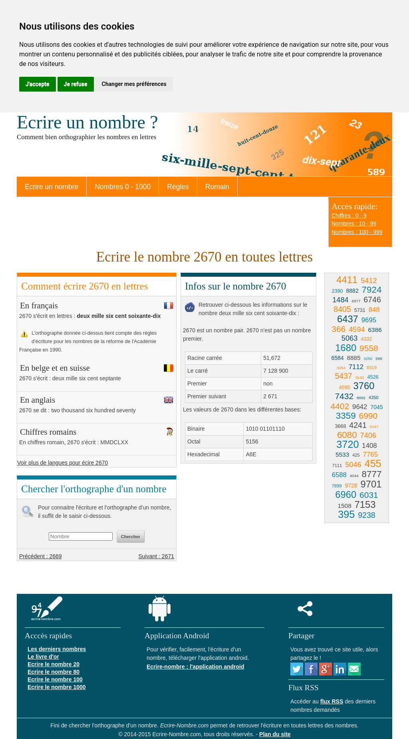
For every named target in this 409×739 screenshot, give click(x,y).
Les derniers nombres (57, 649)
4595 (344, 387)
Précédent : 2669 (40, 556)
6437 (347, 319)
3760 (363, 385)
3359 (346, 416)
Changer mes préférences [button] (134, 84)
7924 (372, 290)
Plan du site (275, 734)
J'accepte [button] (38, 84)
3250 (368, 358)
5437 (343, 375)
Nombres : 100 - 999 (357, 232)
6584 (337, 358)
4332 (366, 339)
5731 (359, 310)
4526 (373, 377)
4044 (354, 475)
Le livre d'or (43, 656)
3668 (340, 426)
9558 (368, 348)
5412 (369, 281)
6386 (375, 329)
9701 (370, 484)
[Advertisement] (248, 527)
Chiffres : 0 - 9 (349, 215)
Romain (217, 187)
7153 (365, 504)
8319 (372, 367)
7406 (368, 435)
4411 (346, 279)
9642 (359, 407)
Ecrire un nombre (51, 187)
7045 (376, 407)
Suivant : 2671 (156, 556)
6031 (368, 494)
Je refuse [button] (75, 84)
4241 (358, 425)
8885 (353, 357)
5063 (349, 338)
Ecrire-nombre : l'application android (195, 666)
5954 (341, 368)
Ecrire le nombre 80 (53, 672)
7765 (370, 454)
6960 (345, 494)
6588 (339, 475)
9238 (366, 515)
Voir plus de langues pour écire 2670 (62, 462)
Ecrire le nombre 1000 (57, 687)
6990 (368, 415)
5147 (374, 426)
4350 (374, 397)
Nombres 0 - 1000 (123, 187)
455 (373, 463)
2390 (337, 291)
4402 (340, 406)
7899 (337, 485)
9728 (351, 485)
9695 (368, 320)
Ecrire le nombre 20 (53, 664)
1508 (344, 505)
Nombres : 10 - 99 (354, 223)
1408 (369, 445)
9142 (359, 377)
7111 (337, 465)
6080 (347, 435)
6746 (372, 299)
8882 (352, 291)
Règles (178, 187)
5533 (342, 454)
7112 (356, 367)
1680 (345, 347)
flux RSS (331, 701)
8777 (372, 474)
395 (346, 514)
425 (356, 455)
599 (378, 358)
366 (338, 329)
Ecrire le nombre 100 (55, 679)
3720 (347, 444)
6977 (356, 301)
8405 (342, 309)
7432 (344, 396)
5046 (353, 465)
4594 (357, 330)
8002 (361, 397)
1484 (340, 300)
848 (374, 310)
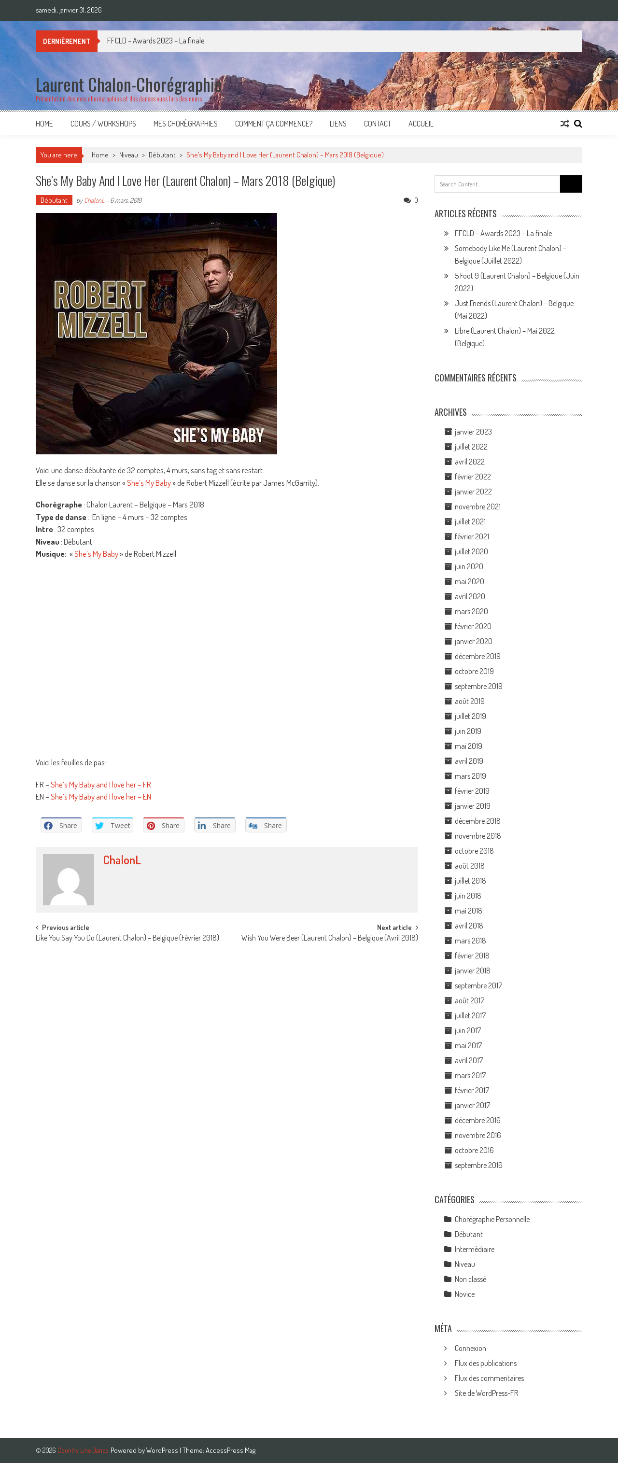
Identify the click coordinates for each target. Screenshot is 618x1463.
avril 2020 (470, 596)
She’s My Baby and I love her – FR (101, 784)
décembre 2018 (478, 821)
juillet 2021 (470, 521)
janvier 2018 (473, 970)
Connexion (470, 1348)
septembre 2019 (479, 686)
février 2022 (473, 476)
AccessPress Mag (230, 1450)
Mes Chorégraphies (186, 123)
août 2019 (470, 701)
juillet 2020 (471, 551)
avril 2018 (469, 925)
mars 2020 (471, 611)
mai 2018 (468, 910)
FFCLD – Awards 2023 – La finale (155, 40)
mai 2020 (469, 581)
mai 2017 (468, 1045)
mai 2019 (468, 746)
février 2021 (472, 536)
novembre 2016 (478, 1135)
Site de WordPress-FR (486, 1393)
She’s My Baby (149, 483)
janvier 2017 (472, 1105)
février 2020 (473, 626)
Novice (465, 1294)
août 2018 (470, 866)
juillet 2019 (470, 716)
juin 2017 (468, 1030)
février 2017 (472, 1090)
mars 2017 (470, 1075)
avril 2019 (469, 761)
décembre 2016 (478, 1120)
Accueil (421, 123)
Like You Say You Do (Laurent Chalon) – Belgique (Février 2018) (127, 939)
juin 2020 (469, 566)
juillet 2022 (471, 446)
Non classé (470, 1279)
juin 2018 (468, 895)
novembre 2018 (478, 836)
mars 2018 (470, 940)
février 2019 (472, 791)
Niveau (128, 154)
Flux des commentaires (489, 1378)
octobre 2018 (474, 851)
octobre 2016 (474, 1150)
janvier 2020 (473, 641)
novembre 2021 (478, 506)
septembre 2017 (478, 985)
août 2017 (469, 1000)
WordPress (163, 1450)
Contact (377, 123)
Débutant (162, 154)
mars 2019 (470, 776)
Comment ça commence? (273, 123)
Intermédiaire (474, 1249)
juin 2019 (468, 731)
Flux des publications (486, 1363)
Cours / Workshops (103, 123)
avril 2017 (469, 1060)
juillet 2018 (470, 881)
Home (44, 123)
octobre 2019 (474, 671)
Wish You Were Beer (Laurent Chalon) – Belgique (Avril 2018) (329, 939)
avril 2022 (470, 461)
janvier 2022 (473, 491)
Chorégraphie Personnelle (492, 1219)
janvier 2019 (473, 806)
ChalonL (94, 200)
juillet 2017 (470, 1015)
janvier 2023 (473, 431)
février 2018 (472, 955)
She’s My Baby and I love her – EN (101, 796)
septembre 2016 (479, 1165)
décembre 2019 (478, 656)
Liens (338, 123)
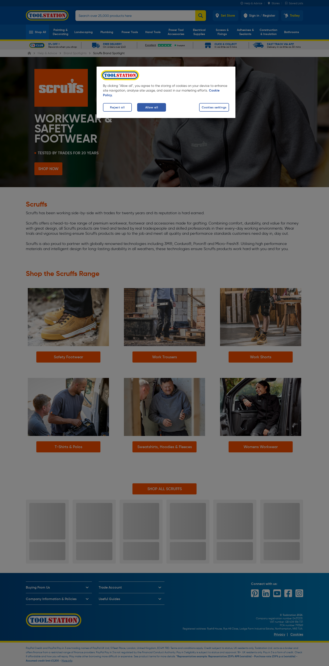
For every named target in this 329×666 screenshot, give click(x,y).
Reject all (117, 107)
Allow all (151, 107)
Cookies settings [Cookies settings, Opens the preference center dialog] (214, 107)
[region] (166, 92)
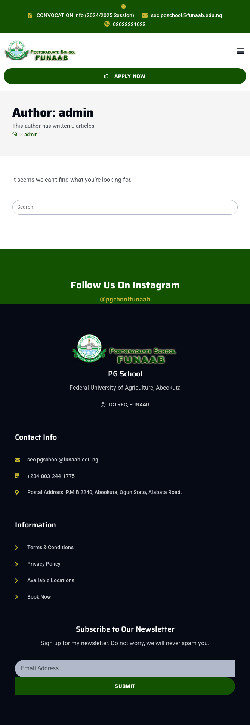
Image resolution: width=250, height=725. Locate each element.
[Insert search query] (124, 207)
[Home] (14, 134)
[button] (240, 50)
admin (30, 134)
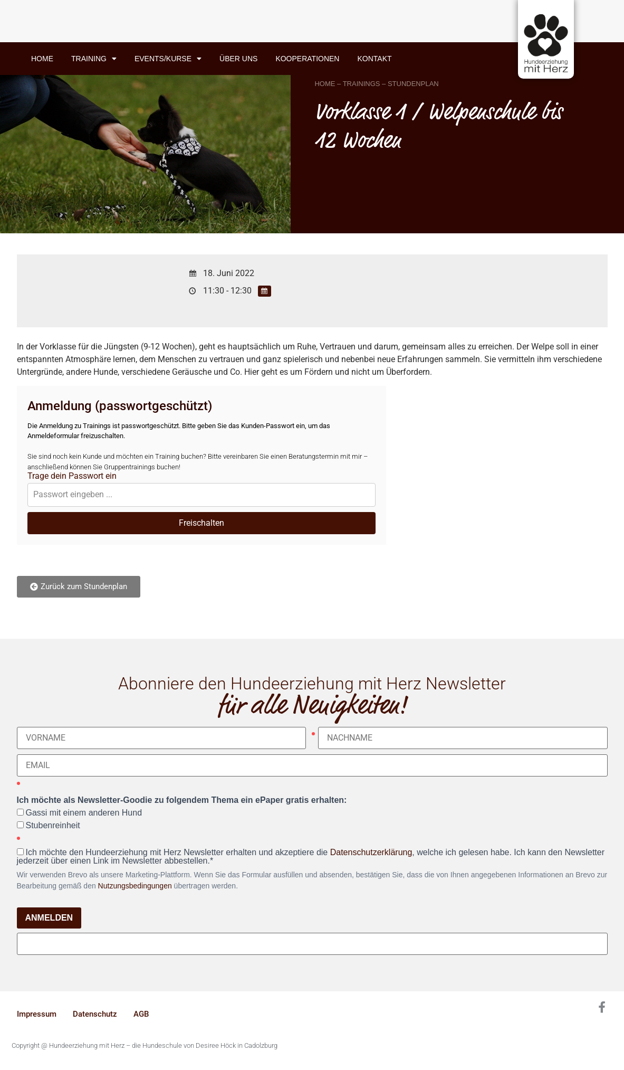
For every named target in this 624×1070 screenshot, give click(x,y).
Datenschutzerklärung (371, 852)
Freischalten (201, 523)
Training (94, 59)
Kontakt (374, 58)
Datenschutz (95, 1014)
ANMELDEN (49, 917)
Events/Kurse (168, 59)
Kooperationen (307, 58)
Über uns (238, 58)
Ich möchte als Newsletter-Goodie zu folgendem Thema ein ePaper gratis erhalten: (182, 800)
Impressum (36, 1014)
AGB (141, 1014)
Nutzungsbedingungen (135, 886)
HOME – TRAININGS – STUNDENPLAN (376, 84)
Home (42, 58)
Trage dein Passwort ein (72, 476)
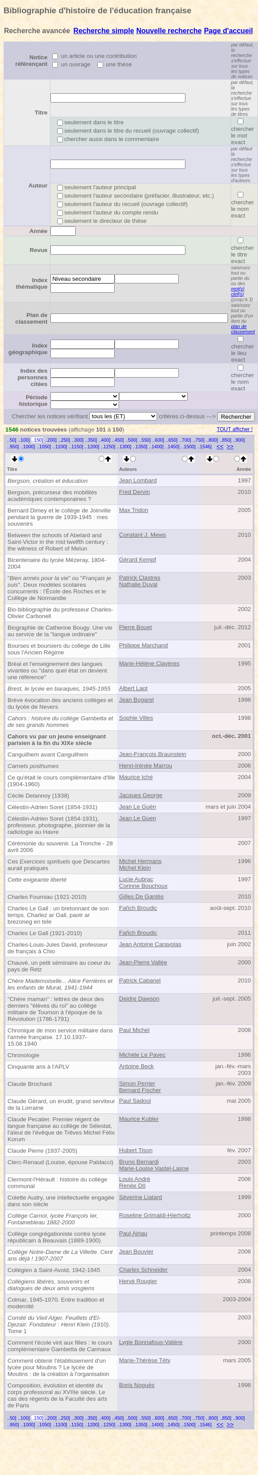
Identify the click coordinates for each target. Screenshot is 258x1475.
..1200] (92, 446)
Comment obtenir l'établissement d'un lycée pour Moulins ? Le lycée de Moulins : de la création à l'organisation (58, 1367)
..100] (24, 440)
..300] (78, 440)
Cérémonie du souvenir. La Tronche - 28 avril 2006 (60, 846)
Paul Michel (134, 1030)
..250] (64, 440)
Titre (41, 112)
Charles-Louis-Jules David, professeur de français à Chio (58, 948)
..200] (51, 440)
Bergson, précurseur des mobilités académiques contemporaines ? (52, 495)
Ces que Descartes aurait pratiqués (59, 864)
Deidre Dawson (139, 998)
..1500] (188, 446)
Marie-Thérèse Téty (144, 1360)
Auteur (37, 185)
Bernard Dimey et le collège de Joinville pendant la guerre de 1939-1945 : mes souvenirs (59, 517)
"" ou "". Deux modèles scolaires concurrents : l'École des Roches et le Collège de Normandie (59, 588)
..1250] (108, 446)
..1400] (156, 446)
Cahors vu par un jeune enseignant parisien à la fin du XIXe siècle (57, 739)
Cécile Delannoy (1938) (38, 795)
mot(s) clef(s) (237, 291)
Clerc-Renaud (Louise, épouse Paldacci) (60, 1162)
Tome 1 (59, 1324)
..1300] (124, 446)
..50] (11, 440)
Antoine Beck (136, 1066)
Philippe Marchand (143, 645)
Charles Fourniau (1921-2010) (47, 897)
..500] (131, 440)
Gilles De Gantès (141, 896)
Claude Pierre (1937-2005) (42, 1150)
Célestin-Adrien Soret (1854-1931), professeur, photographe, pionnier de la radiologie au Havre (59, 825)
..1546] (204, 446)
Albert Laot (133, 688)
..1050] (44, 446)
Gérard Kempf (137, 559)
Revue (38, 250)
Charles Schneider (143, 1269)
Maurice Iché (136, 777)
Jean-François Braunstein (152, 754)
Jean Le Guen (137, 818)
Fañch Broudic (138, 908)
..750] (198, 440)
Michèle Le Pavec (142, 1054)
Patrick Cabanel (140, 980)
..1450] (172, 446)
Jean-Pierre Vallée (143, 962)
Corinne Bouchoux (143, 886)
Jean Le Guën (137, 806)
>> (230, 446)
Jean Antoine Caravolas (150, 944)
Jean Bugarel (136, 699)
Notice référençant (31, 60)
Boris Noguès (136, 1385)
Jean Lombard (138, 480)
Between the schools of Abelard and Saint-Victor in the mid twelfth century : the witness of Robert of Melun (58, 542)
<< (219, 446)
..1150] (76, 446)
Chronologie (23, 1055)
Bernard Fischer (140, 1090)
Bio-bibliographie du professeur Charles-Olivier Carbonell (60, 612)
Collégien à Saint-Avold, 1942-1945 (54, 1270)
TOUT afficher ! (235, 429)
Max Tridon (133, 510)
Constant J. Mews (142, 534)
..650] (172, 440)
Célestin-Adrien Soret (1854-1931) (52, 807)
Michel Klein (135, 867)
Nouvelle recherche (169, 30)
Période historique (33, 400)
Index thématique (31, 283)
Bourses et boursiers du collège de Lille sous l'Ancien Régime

· · · · · · ·

SET EXERCISE
Output, as a JSON list of strings with one string per line, the data from the line with "9701 (370, 484)" to the line with "6588 (339, 475)", both included. Leave out any blank lines.

TASK OUTPUT
[
  "9701 (370, 484)",
  "[Advertisement] (248, 527)",
  "Chiffres : 0 - 9 (349, 215)",
  "Romain (217, 187)",
  "7153 (365, 504)",
  "8319 (372, 367)",
  "7406 (368, 435)",
  "4411 (346, 279)",
  "9642 (359, 407)",
  "Ecrire un nombre (51, 187)",
  "7045 (376, 407)",
  "Suivant : 2671 (156, 556)",
  "6031 (368, 494)",
  "Je refuse [button] (75, 84)",
  "4241 (358, 425)",
  "8885 (353, 357)",
  "5063 (349, 338)",
  "Ecrire-nombre : l'application android (195, 666)",
  "5954 (341, 368)",
  "Ecrire le nombre 80 (53, 672)",
  "7765 (370, 454)",
  "6960 (345, 494)",
  "6588 (339, 475)"
]